Dudley Metropolitan Borough Council is the local authority for Dudley metropolitan borough. It is more commonly known as Dudley Council or Dudley MBC.

The present authority was formed as a result of further reorganisation of local government in 1974. It incorporates the areas of Dudley, Brierley Hill, Stourbridge and Halesowen.

History 
The council’s origins are from 1865 when it was incorporated as a municipal borough which allowed the development of an elected town council. This consisted of a mayor, alderman and councillors.

In 1888 Dudley Council became a county borough and so the council took responsibility for neighbouring towns and districts.

In April 1966, under the West Midlands order of the borough, Dudley was extended to take in former Brierley Hill and Sedgley Urban Districts as well as parts of the Coseley Urban District.

Governance 

Dudley Council has its main offices in Dudley town centre (where Dudley Council House is located), along with additional smaller offices throughout the borough. The council is made up of 72 councillors representing 24 wards.

On its formation in 1974, the Metropolitan Borough of Dudley was controlled by the Labour Party. Since then the controlling party has frequently changed, sometimes with no political party having a clear majority.

The Tories currently have control of Dudley Council as a majority run administration. After a no overall control result in the previous local elections the Tories gained control of Dudley council in the 2021 local elections.

Wards 
The 24 wards of the Dudley Borough are each represented by 3 councillors. The council groups wards together into 10 Community Forums to enable community engagement.

Members of parliament 
Current members of parliament for constituencies within Dudley MBC area are:

Chief Executives

Mayor of Dudley and Civic Awards 
The Mayor presides over meetings of the full Council to ensure that business is carried out properly and efficiently, with due regard to the rights of Councillors and the interest of the Community. The Mayor of the Borough is elected at the Annual Meeting of the Council (usually in May each year) from the existing elected councillors.
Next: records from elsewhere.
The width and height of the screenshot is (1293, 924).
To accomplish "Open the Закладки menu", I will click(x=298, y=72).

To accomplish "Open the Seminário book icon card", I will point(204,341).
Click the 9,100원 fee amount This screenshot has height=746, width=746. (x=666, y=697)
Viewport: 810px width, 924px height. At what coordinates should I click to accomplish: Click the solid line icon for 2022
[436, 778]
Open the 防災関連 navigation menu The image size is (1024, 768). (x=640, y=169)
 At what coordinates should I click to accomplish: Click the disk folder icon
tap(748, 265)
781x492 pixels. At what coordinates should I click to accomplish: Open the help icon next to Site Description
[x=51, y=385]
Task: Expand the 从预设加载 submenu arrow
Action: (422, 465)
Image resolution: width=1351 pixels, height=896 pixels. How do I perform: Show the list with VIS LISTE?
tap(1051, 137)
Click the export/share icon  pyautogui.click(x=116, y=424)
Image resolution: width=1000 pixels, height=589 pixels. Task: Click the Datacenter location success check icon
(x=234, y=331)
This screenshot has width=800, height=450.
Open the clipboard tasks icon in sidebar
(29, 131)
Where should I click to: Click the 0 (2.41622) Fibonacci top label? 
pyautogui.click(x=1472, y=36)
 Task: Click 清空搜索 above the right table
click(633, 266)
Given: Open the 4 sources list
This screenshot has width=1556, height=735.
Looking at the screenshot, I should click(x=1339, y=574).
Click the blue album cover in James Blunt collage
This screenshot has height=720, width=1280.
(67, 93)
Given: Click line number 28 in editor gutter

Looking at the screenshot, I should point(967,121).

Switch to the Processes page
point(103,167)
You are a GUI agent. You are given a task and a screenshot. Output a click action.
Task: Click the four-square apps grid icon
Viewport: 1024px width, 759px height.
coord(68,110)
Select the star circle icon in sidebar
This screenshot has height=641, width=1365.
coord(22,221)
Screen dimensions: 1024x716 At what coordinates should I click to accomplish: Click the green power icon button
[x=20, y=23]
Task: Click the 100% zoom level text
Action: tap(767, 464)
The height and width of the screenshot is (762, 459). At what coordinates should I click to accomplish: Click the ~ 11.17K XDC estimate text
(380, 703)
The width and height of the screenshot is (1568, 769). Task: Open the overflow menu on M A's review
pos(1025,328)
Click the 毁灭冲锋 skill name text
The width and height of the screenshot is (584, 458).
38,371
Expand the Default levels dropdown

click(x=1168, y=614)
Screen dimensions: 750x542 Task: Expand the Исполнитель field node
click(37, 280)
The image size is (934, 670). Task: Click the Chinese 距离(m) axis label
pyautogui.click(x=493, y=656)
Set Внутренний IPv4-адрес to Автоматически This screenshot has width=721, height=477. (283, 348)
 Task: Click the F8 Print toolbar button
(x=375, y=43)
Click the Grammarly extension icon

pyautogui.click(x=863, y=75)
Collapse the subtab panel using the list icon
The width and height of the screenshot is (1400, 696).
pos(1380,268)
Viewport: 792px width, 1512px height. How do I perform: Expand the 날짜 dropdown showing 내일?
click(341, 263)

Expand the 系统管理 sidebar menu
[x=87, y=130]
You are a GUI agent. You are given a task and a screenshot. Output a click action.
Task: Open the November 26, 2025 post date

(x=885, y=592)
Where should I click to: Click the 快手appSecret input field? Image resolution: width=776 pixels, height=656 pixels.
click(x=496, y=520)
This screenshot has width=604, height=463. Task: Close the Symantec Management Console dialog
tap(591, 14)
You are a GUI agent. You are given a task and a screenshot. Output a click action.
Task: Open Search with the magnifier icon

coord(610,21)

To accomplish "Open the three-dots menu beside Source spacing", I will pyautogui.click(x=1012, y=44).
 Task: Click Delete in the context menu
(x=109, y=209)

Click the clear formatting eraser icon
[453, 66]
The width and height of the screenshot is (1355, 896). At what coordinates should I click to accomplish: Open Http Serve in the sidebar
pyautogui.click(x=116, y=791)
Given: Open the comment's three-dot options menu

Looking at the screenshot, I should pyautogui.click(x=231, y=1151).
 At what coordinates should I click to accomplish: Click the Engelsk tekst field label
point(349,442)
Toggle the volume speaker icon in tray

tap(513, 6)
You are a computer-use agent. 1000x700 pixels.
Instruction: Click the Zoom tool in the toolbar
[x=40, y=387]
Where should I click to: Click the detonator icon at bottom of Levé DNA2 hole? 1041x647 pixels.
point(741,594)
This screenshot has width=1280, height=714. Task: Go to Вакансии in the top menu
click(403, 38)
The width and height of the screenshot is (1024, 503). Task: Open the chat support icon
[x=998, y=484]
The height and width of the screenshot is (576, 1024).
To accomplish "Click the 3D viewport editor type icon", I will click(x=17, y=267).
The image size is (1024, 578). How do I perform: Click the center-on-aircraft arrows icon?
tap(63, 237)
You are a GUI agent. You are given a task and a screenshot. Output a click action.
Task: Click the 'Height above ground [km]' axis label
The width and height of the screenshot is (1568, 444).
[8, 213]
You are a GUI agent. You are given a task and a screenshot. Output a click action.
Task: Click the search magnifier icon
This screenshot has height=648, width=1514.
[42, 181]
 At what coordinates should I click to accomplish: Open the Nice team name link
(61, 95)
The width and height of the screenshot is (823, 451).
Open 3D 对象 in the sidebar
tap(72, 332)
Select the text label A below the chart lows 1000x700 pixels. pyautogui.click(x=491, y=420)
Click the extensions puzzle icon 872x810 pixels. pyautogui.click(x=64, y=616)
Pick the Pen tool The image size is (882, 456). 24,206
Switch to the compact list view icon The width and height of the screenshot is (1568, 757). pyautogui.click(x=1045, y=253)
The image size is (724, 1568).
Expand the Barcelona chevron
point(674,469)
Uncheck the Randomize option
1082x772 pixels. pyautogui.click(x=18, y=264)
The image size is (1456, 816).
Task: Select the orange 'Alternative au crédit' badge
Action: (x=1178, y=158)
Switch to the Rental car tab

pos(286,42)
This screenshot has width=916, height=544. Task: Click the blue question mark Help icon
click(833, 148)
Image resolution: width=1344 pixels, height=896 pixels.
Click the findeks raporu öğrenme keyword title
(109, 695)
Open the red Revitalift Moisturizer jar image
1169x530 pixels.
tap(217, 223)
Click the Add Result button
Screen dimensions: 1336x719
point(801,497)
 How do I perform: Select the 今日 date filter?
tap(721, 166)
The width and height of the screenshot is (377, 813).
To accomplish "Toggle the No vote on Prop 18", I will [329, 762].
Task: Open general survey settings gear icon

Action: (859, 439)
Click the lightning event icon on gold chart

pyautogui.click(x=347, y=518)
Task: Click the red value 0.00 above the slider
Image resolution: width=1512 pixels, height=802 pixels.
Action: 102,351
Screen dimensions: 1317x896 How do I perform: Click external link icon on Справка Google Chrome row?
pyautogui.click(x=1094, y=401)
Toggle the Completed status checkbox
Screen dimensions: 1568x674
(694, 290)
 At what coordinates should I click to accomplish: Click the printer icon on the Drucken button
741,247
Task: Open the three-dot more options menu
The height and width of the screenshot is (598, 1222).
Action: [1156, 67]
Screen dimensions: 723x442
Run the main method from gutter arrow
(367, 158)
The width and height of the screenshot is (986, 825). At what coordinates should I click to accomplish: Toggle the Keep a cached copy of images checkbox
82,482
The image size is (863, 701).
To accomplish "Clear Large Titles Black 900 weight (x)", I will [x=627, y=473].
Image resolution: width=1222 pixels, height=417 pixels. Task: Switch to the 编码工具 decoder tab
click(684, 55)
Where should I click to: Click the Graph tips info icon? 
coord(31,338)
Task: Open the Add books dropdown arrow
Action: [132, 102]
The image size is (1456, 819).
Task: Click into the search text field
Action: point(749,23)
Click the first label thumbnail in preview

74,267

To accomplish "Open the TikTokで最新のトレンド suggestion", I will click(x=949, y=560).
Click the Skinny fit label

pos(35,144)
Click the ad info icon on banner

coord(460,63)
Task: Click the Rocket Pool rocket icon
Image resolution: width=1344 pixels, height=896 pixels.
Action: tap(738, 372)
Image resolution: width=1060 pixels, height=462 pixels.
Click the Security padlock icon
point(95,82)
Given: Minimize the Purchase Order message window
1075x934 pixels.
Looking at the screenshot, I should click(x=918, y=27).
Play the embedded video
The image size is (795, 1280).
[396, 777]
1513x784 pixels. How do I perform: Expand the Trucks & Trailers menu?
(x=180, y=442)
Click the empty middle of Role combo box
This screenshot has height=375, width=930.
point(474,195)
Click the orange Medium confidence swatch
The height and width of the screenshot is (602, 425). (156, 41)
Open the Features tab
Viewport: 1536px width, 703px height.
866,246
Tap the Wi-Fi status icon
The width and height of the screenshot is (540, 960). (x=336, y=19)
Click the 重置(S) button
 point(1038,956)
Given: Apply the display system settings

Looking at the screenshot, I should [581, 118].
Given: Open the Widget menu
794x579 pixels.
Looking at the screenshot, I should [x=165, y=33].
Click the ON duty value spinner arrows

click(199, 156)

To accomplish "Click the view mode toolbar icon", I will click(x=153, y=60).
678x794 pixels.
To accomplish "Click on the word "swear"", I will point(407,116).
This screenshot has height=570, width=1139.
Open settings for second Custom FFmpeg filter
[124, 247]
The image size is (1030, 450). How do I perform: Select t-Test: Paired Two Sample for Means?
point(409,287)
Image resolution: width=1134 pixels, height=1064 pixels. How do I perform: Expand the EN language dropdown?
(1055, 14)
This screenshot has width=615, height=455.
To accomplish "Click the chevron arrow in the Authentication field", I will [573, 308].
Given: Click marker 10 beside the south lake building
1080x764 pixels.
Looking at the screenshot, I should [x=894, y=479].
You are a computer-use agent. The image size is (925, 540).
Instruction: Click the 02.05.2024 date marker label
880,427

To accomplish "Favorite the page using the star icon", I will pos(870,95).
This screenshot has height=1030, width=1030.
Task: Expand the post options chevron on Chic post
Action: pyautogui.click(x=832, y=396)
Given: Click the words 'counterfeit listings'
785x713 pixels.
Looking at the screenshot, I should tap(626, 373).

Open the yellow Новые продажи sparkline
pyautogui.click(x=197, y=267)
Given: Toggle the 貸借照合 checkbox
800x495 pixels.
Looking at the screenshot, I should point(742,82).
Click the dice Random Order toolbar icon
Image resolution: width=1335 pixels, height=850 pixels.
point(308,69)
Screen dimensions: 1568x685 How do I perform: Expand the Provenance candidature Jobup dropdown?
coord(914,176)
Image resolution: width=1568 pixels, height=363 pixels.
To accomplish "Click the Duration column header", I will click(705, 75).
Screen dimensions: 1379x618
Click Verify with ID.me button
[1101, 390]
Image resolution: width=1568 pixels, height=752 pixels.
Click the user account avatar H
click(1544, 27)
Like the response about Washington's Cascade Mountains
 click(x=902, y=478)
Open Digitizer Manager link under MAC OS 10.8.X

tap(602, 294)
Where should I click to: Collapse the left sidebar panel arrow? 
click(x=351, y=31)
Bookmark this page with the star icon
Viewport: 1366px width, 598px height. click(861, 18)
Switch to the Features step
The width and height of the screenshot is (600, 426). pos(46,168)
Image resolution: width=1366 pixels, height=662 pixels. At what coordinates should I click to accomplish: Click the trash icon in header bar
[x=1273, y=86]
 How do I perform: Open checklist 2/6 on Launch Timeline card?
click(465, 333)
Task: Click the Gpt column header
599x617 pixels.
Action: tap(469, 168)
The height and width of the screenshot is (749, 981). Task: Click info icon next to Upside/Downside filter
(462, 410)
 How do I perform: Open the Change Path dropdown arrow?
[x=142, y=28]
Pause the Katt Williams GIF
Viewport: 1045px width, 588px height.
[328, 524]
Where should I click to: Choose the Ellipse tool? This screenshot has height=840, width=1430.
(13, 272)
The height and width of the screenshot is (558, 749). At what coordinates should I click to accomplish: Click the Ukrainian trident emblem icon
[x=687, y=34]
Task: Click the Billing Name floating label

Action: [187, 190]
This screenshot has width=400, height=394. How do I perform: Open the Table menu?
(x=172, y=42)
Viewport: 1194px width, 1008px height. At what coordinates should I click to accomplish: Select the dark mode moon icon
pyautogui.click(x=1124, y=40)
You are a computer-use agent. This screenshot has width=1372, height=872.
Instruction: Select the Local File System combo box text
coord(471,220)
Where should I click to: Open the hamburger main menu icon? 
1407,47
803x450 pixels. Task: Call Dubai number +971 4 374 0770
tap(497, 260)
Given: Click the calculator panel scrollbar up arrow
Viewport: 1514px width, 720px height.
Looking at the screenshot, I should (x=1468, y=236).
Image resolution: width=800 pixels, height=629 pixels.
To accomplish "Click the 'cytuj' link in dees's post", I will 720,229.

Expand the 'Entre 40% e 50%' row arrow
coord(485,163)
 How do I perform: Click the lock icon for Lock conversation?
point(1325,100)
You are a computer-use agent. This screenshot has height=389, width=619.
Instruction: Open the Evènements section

The Mayor also nominates charities they wish to support during their mayoral year and hosts the annual Mayors Ball and Civic Awards. The Civic Awards aim to recognise individuals and groups who make a difference in the borough. Each award is named for a local personality in that field.

 The Frank Foley award for community spirit
 The William Shenstone award for environment
 The Duncan Edwards award for sport
 The Cedric Hardwicke award for arts
 The Thomas Attwood award for education
 The Mike Holder award for business

Civic arms and motto 
Dudley’s coat of arms was designed in 1975. It symbolises each of the authorities that came together to form the present borough. Key themes on the civic arms reflect the area’s pride in its industrial past.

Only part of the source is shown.